To get us started on this conversation I looked at survey data from the National  Agricultural Statistics Service. The first thing I pulled was alfalfa acres by year from 1950 through 2015 in both Iowa and Wisconsin. Back in 1950 there was about 4 million acres of alfalfa in each state, now there is a little over 1 million in Iowa and 1.6 million acres in Wisconsin. When I look at this graph I see some similarities – both states have seen pretty drastic reduction in alfalfa acres over the 60 years shown, but one big difference. Iowa started losing alfalfa acres before Wisconsin did. Iowa alfalfa acres have been on the decline since about 1955, while Wisconsin stayed pretty steady in alfalfa acres until about 1990. So why have these acres been on the decline?


To supplement this I also took a look at corn silage acres, hypothesizing that if we were going to grow less alfalfa perhaps corn silage was replacing it in rations. It was interesting to me that I didn’t really find this at all – Wisconsin corn silage acres today are almost the same as they were back in 1950, and while Iowa’s corn silage acres are also similar to their 1950s levels they are still well below the levels we saw throughout the 60’s, 70’s, and early 80’s. Apparently that wasn’t the missing piece to the puzzle, but then I looked at total corn silage production (tons raised per year), and it held a partial answer – for Wisconsin at least. Though corn silage acres haven’t increased, corn silage production had, especially since 1990 (when we started seeing less alfalfa acre). If you plot alfalfa acres in Wisconsin versus corn silage production you get a petty strong relationship of alfalfa decreasing with more corn silage -  a pretty good indication that corn silage is replacing alfalfa, maybe not on the landscape but in our dairy rations. Better corn silage yields are freeing up land that had been used for alfalfa to grow other crops. So this answers part of my question – more ruminants won’t necessarily lead to more alfalfa on the landscape – but also says it could, we just have to understand what drives the decision of alfalfa versus corn silage a little better (another topic for another post though).
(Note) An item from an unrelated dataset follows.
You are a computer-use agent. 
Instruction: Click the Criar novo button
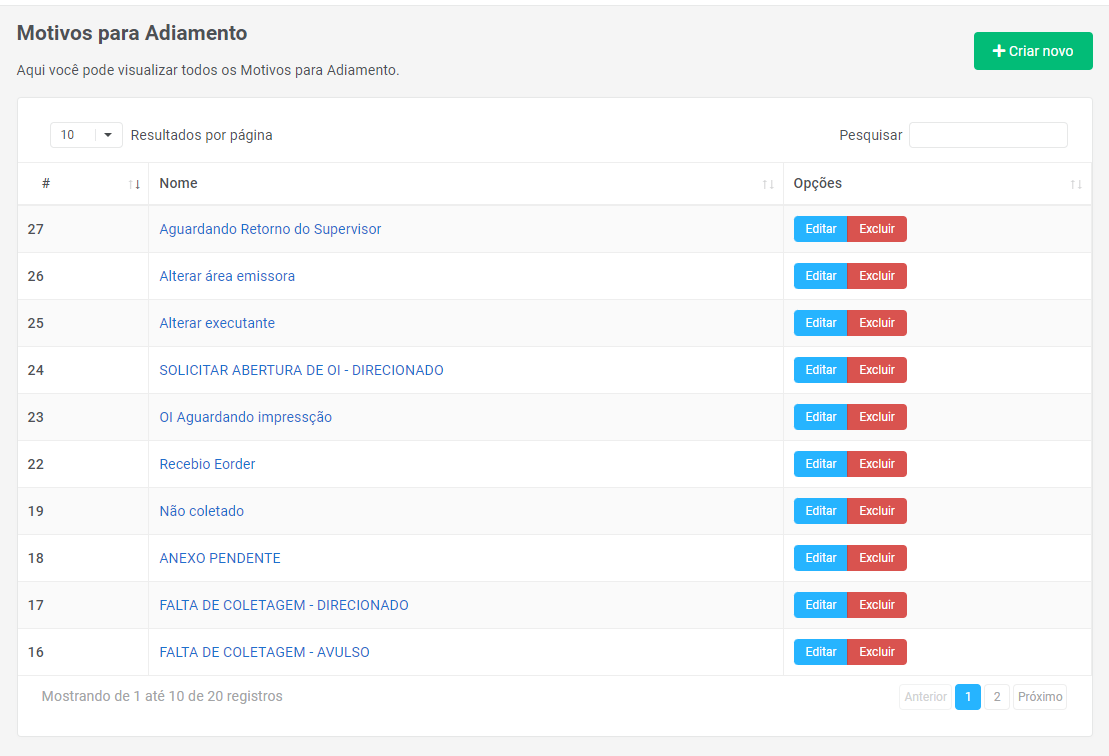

However, it did not answer my question about alfalfa production in Iowa; but if we look at cattle on feed and corn silage production in Iowa we can see that they do trend together. As cattle on feed peaked in the early 1970s corn silage production was growing and peaked shortly after was well. Indicating that corn silage and cattle were linked. This doesn’t explain where our alfalfa acres went, but it does show that  more ruminants won’t necessarily lead to more alfalfa. There are other important factors in deciding between alfalfa and corn silage.


So where do we go from here? Adding alfalfa (or other perennial forages) to the landscape can have numerous water quality benefits and could potentially open additional opportunities for feeding more ruminants. However, based on history it appears the opposite approach, getting more ruminants on the landscape may not have the same effect. That is just because we have more ruminants doesn’t guarantee more perennials for forages. If we are going to strive for more perennials, ruminants can be part of the answer, but it will also require a conscious decision to choose the perennial instead of corn silage.